_Directions_
Start with the line containing "puolesta (621, 460)" and write out each line through the end of the listing, exactly as given.

- - - -

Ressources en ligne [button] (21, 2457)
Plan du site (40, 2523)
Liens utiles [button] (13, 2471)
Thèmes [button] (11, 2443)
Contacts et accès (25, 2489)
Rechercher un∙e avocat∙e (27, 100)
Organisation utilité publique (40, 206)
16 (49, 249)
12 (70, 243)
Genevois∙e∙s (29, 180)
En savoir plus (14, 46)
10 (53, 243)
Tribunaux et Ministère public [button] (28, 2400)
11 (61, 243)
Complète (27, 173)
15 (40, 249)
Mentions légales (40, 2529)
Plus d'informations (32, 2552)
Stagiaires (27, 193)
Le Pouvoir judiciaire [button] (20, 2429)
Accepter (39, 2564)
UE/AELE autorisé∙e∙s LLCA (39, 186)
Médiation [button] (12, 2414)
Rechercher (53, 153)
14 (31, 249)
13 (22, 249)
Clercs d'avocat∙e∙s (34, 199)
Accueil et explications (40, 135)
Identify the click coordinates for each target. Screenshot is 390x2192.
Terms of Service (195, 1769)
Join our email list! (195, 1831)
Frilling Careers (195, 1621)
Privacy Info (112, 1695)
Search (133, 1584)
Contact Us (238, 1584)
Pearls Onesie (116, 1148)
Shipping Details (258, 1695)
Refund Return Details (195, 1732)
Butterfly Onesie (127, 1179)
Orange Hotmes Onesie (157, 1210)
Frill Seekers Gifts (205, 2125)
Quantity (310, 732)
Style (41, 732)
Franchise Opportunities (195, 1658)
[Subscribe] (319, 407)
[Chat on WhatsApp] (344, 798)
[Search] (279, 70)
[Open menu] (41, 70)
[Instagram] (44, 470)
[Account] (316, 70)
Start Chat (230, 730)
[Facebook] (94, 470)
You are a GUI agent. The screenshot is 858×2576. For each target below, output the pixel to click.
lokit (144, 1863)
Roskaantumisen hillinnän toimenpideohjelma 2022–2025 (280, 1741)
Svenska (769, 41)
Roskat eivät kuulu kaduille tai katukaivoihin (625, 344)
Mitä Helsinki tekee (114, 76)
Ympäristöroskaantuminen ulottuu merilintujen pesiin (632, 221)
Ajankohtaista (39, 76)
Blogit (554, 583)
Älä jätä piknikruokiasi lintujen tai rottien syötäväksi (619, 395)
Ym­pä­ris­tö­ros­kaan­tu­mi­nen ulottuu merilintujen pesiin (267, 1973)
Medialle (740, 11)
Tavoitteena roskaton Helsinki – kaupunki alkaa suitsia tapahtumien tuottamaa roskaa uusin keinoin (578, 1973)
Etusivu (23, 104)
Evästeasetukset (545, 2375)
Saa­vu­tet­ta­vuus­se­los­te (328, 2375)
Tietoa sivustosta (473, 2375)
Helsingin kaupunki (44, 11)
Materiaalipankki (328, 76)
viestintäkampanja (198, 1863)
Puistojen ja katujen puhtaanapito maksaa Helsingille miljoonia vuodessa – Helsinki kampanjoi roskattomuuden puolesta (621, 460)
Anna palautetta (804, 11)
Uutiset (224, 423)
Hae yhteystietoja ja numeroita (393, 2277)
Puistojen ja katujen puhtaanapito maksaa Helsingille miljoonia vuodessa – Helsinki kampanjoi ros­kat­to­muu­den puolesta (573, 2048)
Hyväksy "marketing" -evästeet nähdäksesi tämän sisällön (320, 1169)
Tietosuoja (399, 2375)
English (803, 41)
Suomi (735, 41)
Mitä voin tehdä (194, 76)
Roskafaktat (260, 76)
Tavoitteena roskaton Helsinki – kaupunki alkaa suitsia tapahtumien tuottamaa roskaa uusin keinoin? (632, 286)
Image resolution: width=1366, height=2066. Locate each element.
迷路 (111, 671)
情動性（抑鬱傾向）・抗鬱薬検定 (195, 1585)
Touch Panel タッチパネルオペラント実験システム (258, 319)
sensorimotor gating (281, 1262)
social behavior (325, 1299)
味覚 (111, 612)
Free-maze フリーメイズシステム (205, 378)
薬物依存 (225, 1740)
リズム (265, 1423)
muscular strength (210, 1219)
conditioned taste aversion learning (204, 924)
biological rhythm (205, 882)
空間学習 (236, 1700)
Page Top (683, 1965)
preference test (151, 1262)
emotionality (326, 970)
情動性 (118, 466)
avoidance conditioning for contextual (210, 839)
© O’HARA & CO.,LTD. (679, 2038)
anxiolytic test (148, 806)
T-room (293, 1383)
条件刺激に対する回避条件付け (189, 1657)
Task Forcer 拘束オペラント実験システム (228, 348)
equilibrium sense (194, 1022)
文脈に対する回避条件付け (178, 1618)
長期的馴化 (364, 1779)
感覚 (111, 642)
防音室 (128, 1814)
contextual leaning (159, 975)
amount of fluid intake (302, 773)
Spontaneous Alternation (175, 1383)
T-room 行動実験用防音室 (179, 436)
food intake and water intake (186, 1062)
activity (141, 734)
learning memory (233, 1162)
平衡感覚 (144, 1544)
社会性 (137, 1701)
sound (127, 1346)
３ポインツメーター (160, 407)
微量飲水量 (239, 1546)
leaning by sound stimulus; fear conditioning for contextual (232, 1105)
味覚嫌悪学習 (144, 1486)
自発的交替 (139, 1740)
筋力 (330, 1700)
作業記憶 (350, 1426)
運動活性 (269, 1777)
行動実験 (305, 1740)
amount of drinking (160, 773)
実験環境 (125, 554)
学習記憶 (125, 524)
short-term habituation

- - - -

_Exercise result_
Puistojen ja katujen puhtaanapito maksaa Helsingille miljoonia vuodessa – Helsinki kampanjoi roskattomuuden puolesta (621, 460)
Anna palautetta (804, 11)
Uutiset (224, 423)
Hae yhteystietoja ja numeroita (393, 2277)
Puistojen ja katujen puhtaanapito maksaa Helsingille miljoonia vuodessa – Helsinki kampanjoi ros­kat­to­muu­den puolesta (573, 2048)
Hyväksy "marketing" -evästeet nähdäksesi tämän sisällön (320, 1169)
Tietosuoja (399, 2375)
English (803, 41)
Suomi (735, 41)
Mitä voin tehdä (194, 76)
Roskafaktat (260, 76)
Tavoitteena roskaton Helsinki – kaupunki alkaa suitsia tapahtumien tuottamaa roskaa uusin keinoin? (632, 286)
Image resolution: width=1366, height=2066. Locate each element.
迷路 (111, 671)
情動性（抑鬱傾向）・抗鬱薬検定 (195, 1585)
Touch Panel タッチパネルオペラント実験システム (258, 319)
sensorimotor gating (281, 1262)
social behavior (325, 1299)
味覚 (111, 612)
Free-maze フリーメイズシステム (205, 378)
薬物依存 (225, 1740)
リズム (265, 1423)
muscular strength (210, 1219)
conditioned taste aversion learning (204, 924)
biological rhythm (205, 882)
空間学習 (236, 1700)
Page Top (683, 1965)
preference test (151, 1262)
emotionality (326, 970)
情動性 (118, 466)
avoidance conditioning for contextual (210, 839)
© O’HARA & CO.,LTD. (679, 2038)
anxiolytic test (148, 806)
T-room (293, 1383)
条件刺激に対する回避条件付け (189, 1657)
Task Forcer 拘束オペラント実験システム (228, 348)
equilibrium sense (194, 1022)
文脈に対する回避条件付け (178, 1618)
長期的馴化 (364, 1779)
感覚 (111, 642)
防音室 (128, 1814)
contextual leaning (159, 975)
amount of fluid intake (302, 773)
Spontaneous Alternation (175, 1383)
T-room 行動実験用防音室 (179, 436)
food intake and water intake (186, 1062)
activity (141, 734)
learning memory (233, 1162)
平衡感覚 (144, 1544)
社会性 (137, 1701)
sound (127, 1346)
３ポインツメーター (160, 407)
微量飲水量 (239, 1546)
leaning by sound stimulus; fear conditioning for contextual (232, 1105)
味覚嫌悪学習 (144, 1486)
自発的交替 (139, 1740)
筋力 (330, 1700)
作業記憶 (350, 1426)
運動活性 (269, 1777)
行動実験 (305, 1740)
amount of drinking (160, 773)
実験環境 (125, 554)
学習記憶 (125, 524)
short-term habituation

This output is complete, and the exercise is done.